======== SUPPLIED DATA
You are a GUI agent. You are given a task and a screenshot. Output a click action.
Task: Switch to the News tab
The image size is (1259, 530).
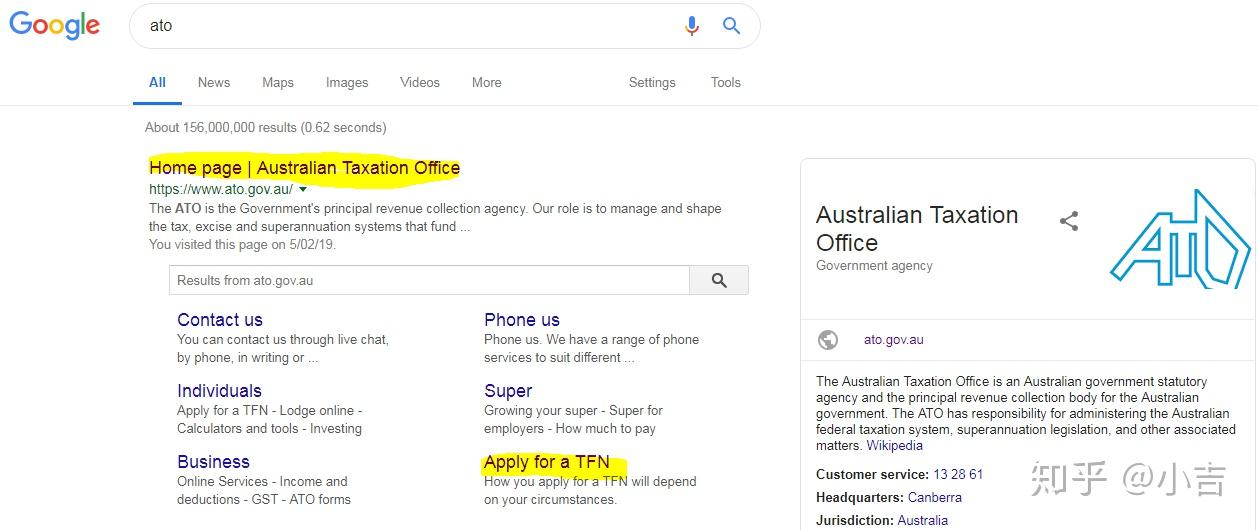[214, 83]
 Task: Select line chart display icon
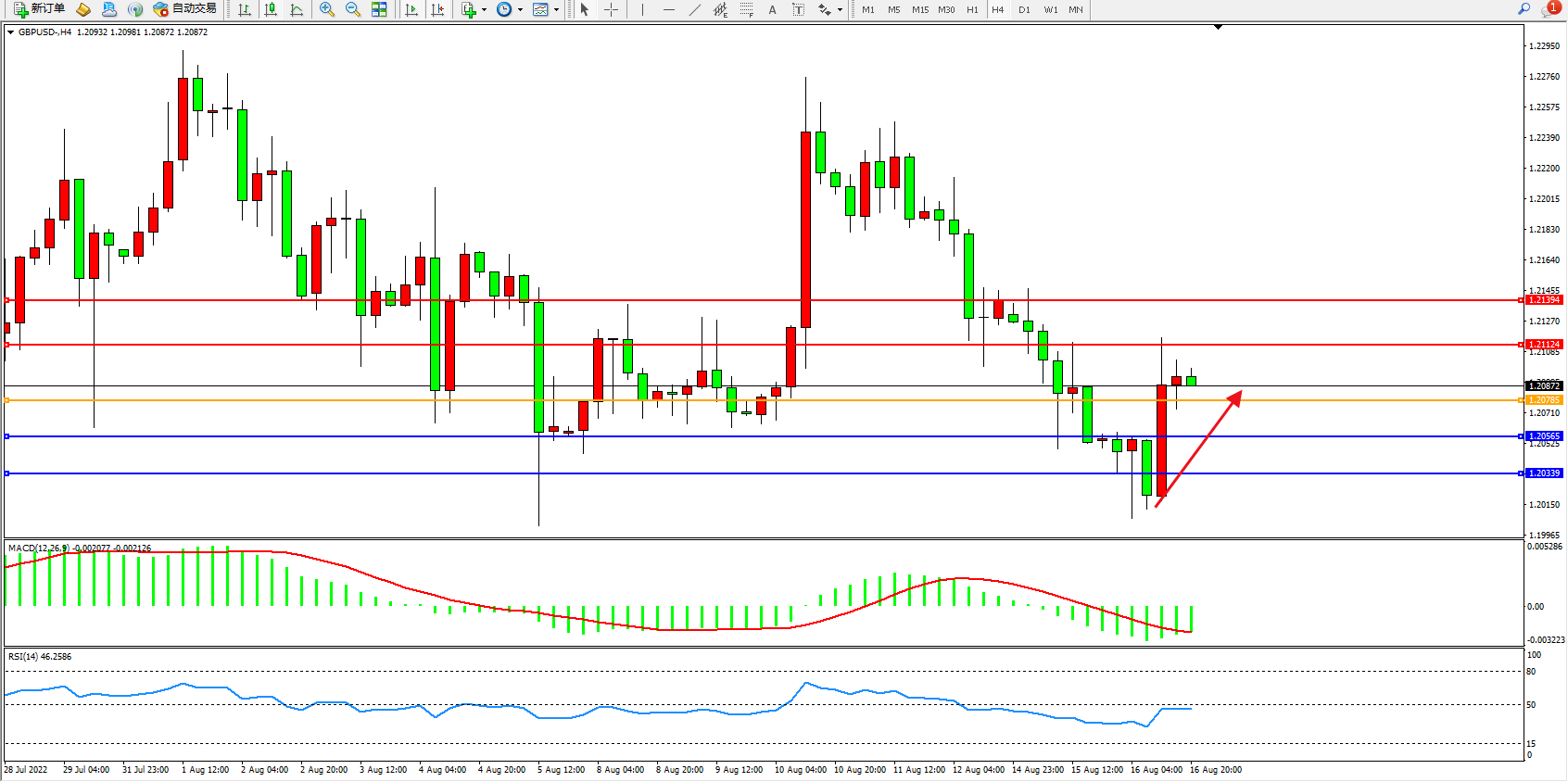[x=297, y=9]
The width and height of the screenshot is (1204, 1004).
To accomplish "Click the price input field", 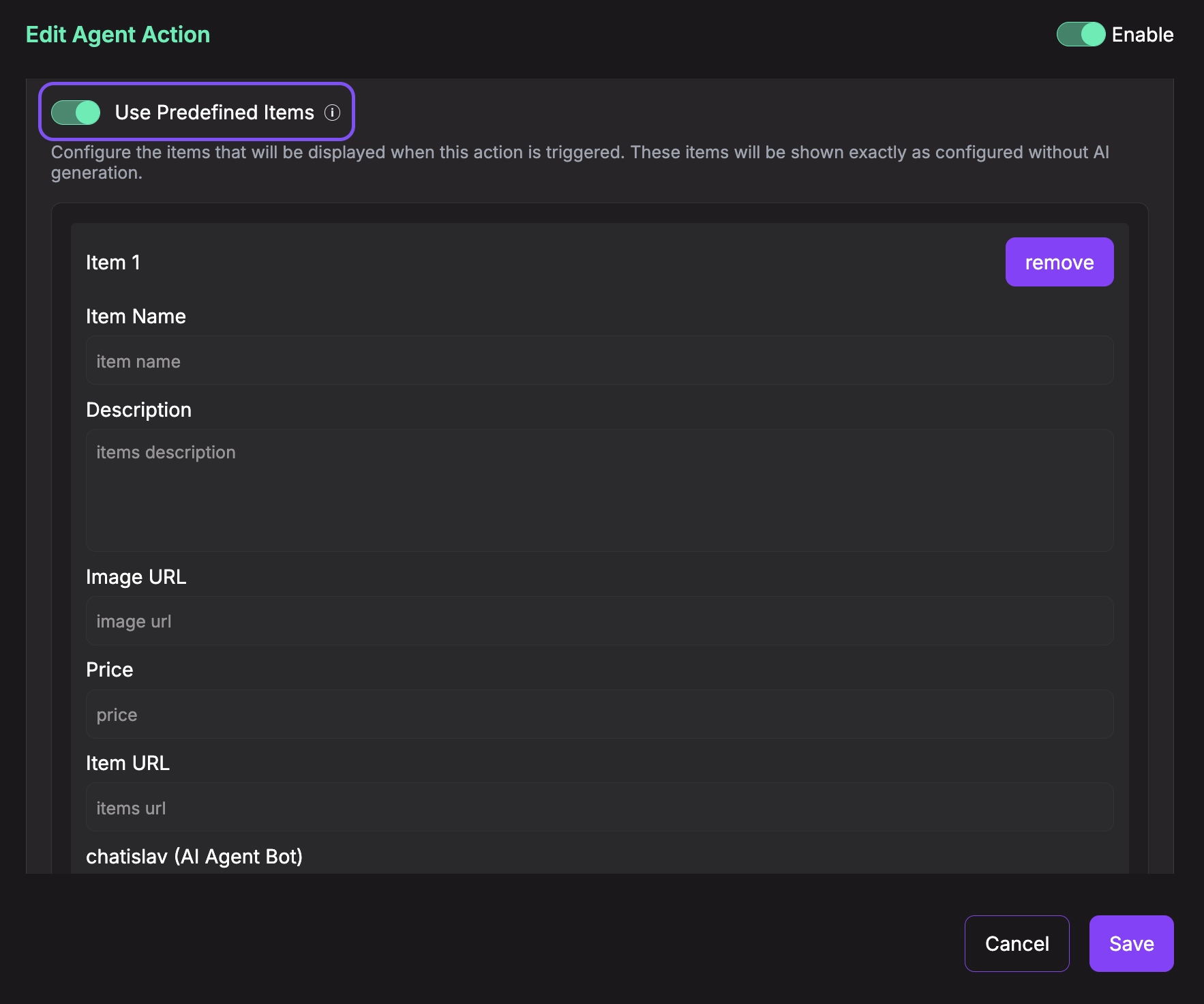I will 599,714.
================
> [THE PROBLEM] Return every line of the material that contains the string "screenshot", matching case exactly.

> [ANSWER]
You are a GUI agent. You are given a task and a screenshot. Output a click action.
The width and height of the screenshot is (1204, 1004).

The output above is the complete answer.